Here's a question for philosophers: If someone goes for a run without logging it in a fitness app, did they exercise? The number of fitness trackers on the market, from Strava and Runkeeper to many others, suggests that the answer is no. But a fitness app called Polar has inadvertently revealed more than the answer to that philosophical question; it's also leaked the locations of military bases and other secret areas.
Polar, like many other fitness apps, lets users log a map of their run. You can also make the maps publicly available so other people can see where you're hitting the pavement. The problem, as De Correspondent and Bellingcat discovered this week, is that someone can use these maps to learn more about your life than you may have wanted.
De Correspondent and Bellingcat were able to track 6,460 people across 69 nationalities through Polar's activity map. Using the map, the publications also found 200 sensitive locations: 125 military bases, 48 nuclear weapon storage facilities, 18 intelligence agencies, a smattering of drone bases, embassies, nuclear power plants and royal residencies and a police academy.
Worse still is people could use Polar to learn individuals' exact addresses with little more than Google Maps' Street View feature. All you need is Polar's activity map and access to a computer. "Anyone with a basic understanding of computers and some common sense," De Correspondent summarized, "can find this information."

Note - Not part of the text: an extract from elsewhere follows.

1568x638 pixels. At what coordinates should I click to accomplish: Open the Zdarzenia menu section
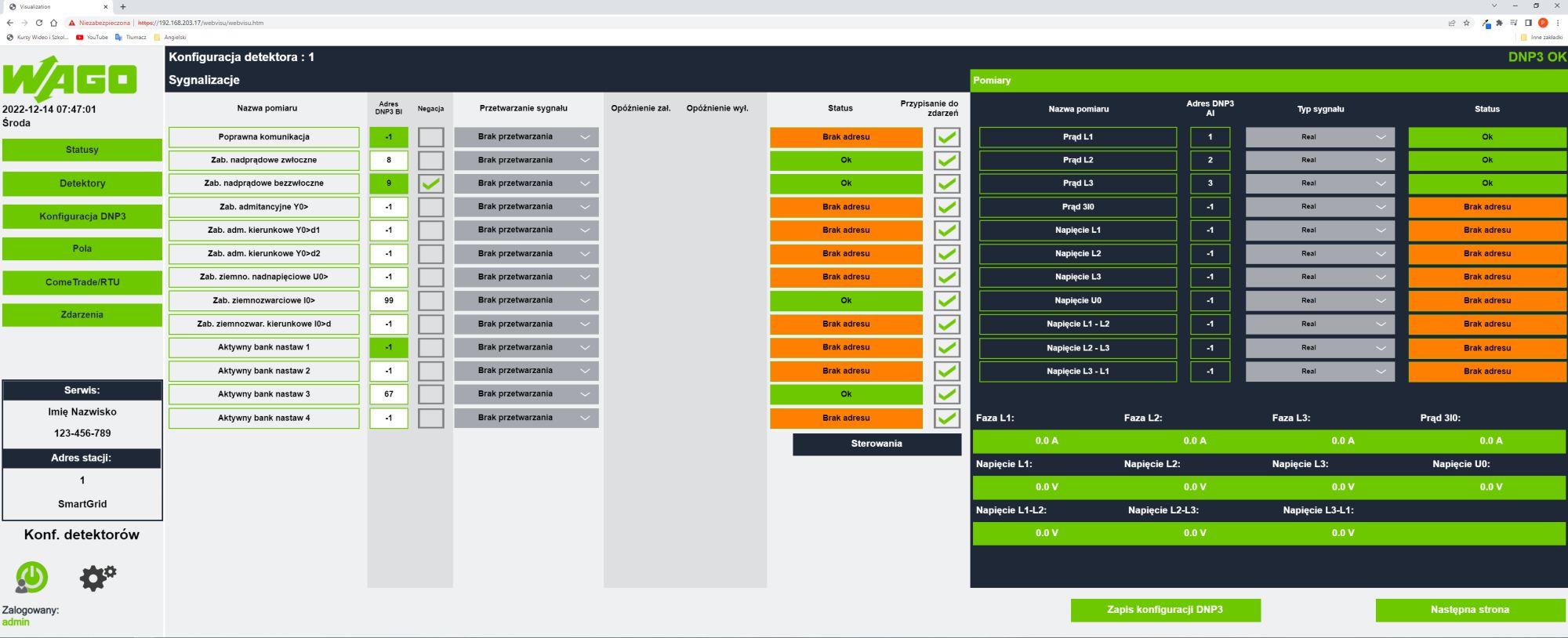(82, 314)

Polar told De Correspondent that less than two percent of its users have publicly available logs. The company also released a statement on its website:
"It is important to understand that Polar has not leaked any data, and there has been no breach of private data. Currently the vast majority of Polar customers maintain the default private profiles and private sessions data settings and are not affected in any way by this case. While the decision to opt-in and share training sessions and GPS location data is the choice and responsibility of the customer, we are aware that potentially sensitive locations are appearing in public data, and have made the decision to temporarily suspend the Explore API."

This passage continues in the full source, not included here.